Angesichts der steigenden Zahl der Beratungsfälle, der Erfahrungen in den Frauenhäusern und der zunehmenden Probleme der Jugendwohlfahrt zeige sich die Notwendigkeit, das Familienrecht im 21. Jahrhundert neu zu bewerten, stellte Frauenministerin Gabriele Heinisch-Hosek am Beginn ihrer Ausführungen fest. Seit der großen Familienrechtsreform der 70er Jahre habe sich die Lebenssituation sowohl der Erwachsenen als auch der Kinder geändert, und nun habe die Politik die Verantwortung, darauf zu antworten. Auch sie bekräftigte, die ganze Debatte sei unter dem Aspekt des Kindeswohls zu führen und die Bedürfnisse der Erwachsenen müssten dem untergeordnet werden.

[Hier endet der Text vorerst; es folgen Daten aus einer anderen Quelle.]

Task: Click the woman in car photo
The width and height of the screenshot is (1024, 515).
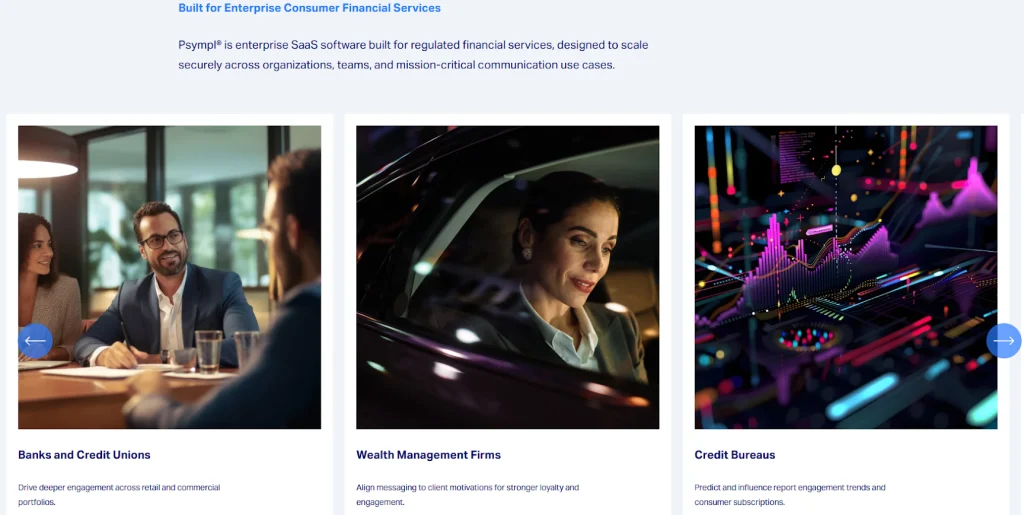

Im Gegensatz zu ihrer Regierungskollegin zeigte sich die Frauenministerin jedoch skeptisch hinsichtlich der positiven Wirkung einer automatischen gemeinsamen Obsorge nach der Scheidung. 90 % aller Scheidungen würden einvernehmlich vorgenommen, argumentierte Heinisch-Hosek, bei der Hälfte davon werde eine gemeinsame Obsorge vereinbart. Diese Zahlen belegten, dass die derzeitige Rechtslage funktioniere, weshalb sie keine Notwendigkeit für eine diesbezügliche Änderung sah. Wenn keine gemeinsame Obsorge beantragt wird, wird es dafür gute Gründe geben, meinte sie.

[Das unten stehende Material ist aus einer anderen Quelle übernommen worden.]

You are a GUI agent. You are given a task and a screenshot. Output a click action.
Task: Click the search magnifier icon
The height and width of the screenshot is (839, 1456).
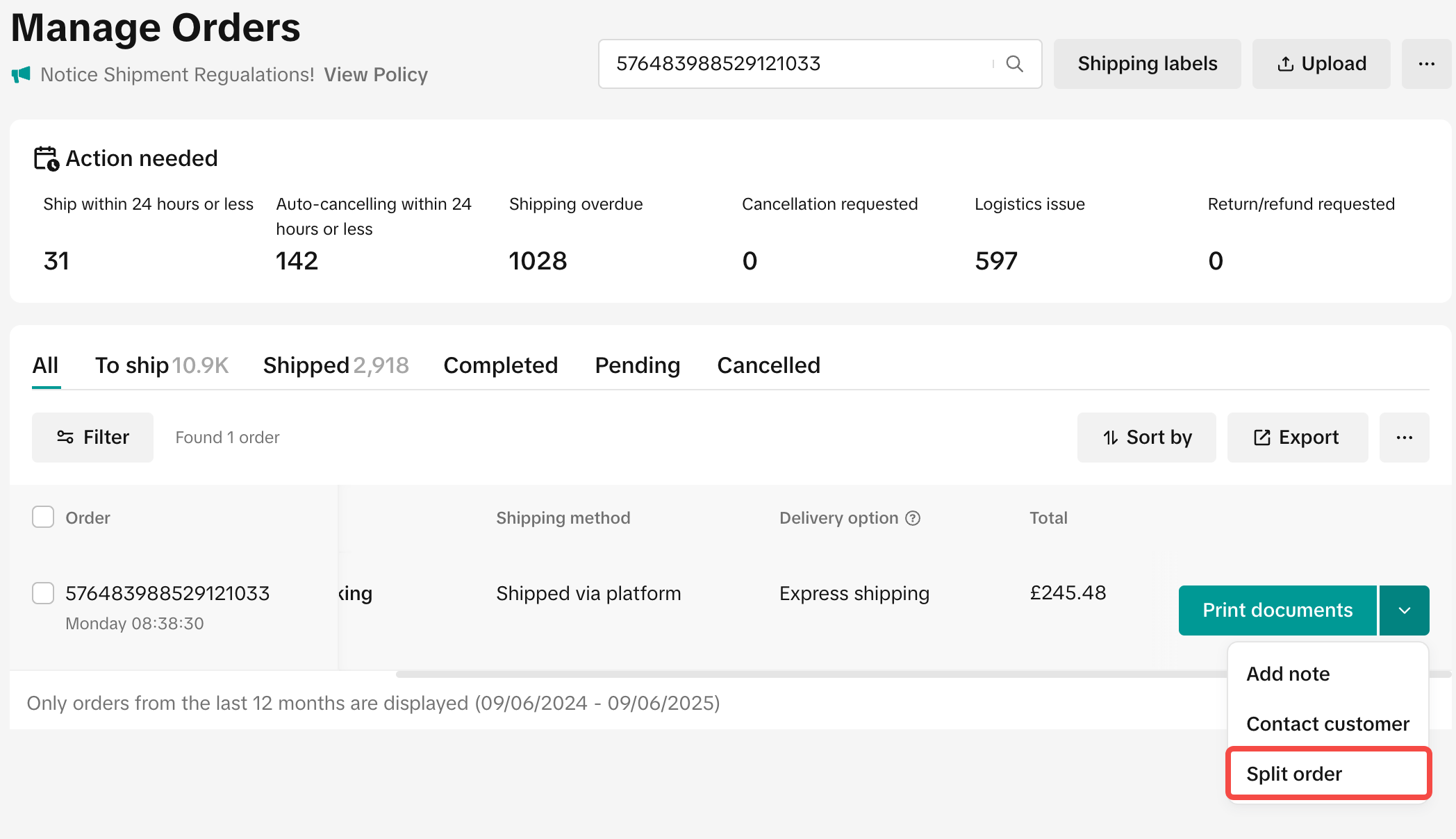pyautogui.click(x=1014, y=64)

Sie bezweifle jedenfalls, dass die gemeinsame Obsorge die Lösung der Probleme bringen kann. Ihrer Meinung nach handelt es sich dabei eher um eine Zwangsbeglückung und um einen Harmonisierungsversuch per Gesetz. Nachdem sich die Aufteilung bei den Betreuungspflichten zwischen Frauen und Männern in der Erziehung während der letzten 15 Jahre kaum geändert habe, beide Elternteile aber große Herausforderungen im jeweiligen Beruf zu bewältigen haben, herrsche in der familiären Lebensrealität noch immer ein großes Ungleichgewicht. Es sei daher unverständlich, bemerkte Heinisch-Hosek, warum dieses Verhältnis nach der Scheidung durch eine Art Zwangsharmonisierung ausgeglichen werden sollte.

Was nicht passieren dürfe, sagte die Frauenministerin, sei jedoch, dass die Besuchsregelungen so lange dauern, dass eine Entfremdung zwischen Kindern und Eltern entsteht. Sie befürwortete auch eine umfassende Familienrechtsreform. Stückwerk sollten vermieden werden.

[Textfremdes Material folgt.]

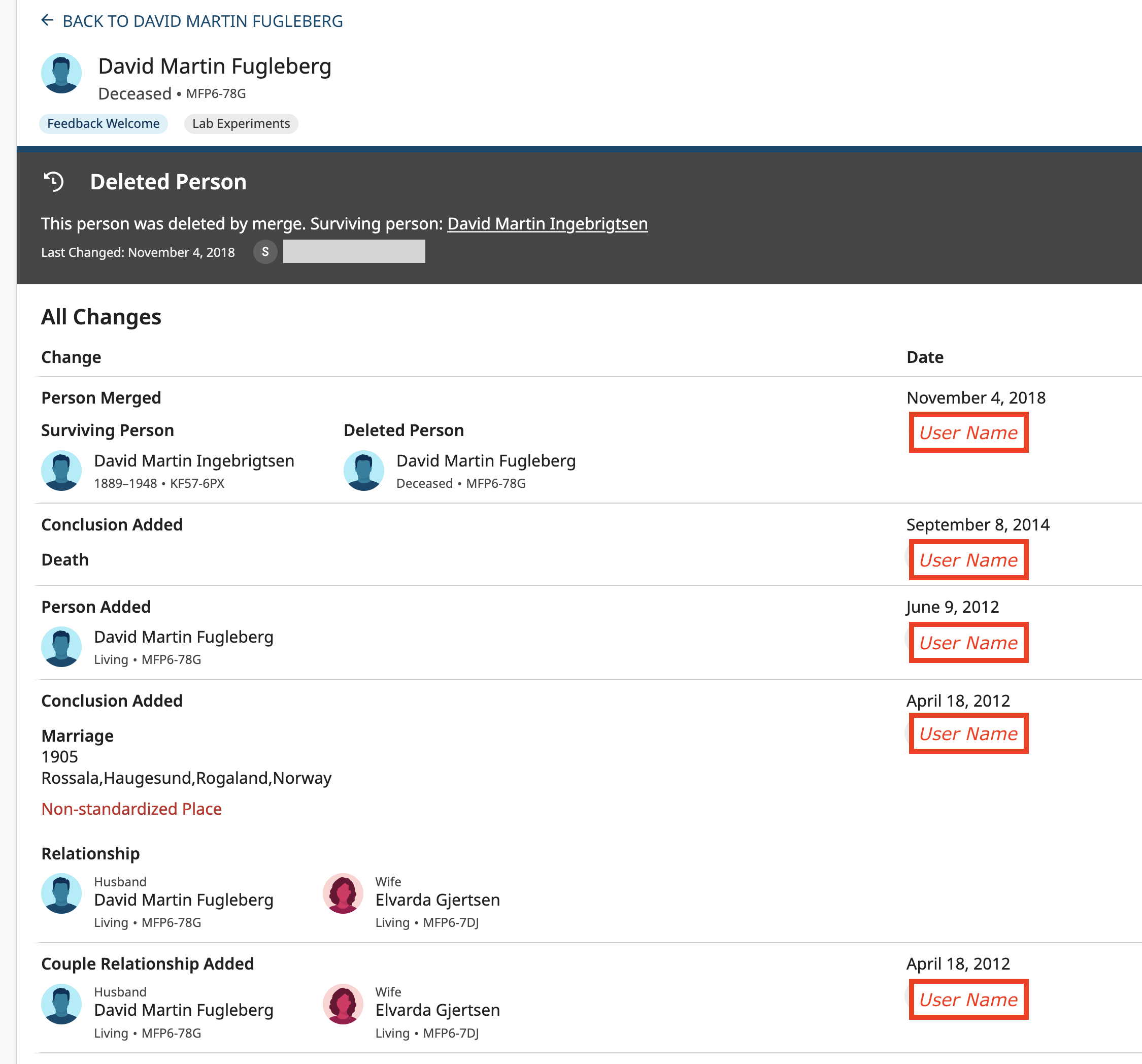Click David Martin Ingebrigtsen name in merge row
The image size is (1142, 1064).
(x=194, y=461)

Heinisch-Hosek plädierte daher dafür, bei einvernehmlichen Scheidungen neben Unterhalt, Aufenthaltsort und Obsorge gleichzeitig auch das Besuchsrecht zu regeln. Bei strittigen Scheidungen sollten die RicherInnen vermehrt Besuchsregelungen vorschreiben, schlug die sie vor und deponierte ihr klares Nein zur verpflichtenden gemeinsamen Obsorge. Sie glaube nicht, dass diese deeskalierend wirkt. Vielmehr sollte es bei strittigen Scheidungen eine verpflichtende Elternberatung geben. Heinisch-Hosek konnte sich auch die Ausweitung der Besuchscafes und der Modelle zur Begleitung vorstellen. Man könnte ihrer Meinung nach auch überlegen, eine Abkühlphase vorzusehen, wenn sich Eltern über die Obsorge nicht einig sind.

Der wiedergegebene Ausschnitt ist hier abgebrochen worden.